Analyzing binary code of prices on the exchange (Part II): Converting to BIP39 and writing GPT model

MetaTrader 5 — Examples | 26 August 2025, 15:18

237

Yevgeniy Koshtenko

Introduction

In our constant quest to understand the market language, we often forget that all our technical indicators, candlestick patterns, and wave theories are attempts to translate its messages into a language we understand. In the first part of the research, we took a radical step — we presented price movements as a binary code, turning a complex dance of charts into a simple sequence of zeros and ones. But what if we go even further?

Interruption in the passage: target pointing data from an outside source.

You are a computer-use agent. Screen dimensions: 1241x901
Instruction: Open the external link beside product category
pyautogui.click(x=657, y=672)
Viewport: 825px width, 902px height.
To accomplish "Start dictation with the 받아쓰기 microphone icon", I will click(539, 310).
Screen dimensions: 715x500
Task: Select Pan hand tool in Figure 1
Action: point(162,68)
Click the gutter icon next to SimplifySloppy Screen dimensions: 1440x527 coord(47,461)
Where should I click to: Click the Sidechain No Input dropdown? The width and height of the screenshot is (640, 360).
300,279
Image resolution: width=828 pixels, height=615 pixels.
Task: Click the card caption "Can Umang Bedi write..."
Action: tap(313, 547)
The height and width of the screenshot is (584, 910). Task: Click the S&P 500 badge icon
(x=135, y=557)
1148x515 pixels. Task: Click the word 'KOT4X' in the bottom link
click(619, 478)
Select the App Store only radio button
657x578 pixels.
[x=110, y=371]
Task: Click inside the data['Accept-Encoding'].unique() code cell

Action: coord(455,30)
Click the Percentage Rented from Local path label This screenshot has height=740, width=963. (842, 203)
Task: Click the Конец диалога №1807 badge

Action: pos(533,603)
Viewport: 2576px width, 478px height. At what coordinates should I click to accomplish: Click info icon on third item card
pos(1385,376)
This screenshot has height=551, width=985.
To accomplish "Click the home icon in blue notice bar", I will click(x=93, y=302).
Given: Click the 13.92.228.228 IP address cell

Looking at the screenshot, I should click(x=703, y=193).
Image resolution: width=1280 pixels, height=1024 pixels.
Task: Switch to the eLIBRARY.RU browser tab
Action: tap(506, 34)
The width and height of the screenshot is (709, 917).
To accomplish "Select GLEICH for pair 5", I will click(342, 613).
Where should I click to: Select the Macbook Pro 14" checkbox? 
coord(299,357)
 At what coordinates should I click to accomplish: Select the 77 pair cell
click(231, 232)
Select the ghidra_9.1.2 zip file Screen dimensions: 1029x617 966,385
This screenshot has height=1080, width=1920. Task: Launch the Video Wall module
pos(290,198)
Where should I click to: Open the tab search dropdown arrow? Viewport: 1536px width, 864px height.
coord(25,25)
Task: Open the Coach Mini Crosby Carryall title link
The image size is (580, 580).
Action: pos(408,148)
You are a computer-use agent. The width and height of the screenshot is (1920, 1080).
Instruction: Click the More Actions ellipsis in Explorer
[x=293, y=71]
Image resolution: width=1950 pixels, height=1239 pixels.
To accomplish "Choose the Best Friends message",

Imagine for a minute: what if the market could speak to us in words? Not metaphorically, through charts and indicators, but literally — using human language? It is this idea that we develop in the second part of our study, using BIP39 protocol, the one that is used in cryptocurrency wallets to create mnemonic phrases.

Why choose BIP39? This protocol was created to turn random sequences of bits into memorable English words. In cryptocurrencies, it is used to create seed phrases, but we saw something more in it - an opportunity to turn the "digital whispers" of the market into meaningful sentences.

But simply translating binary code into words is not enough. We need an "artificial intelligence" capable of understanding these words and finding hidden patterns in them. Here, a transformer architecture similar to the one used in GPT comes to the rescue. Imagine it as an artificial brain that reads the "book of the market" written in the BIP39 language and learns to understand its deeper meaning.

In a sense, we are not just creating another technical indicator - we are developing a real translator from the language of the market to that of the human and vice versa. This translator not only mechanically converts numbers into words, but also tries to capture the very essence of market movements, their internal logic and hidden patterns.

Do you remember "Arrival” movie where a linguist tried to decrypt aliens’ language? Our task is somewhat similar. We are also trying to decrypt someone else's language, the language of the market. And as in that movie, understanding this language can give us not only practical benefits, but also a completely new perspective on the nature of what we are working with.

This article will consider in detail how to implement such a "translator" using modern machine learning tools, and more importantly, how to interpret its "translations". We will see that some words and phrases appear more often than others in certain market situations, as if the market really uses its own vocabulary to describe its conditions.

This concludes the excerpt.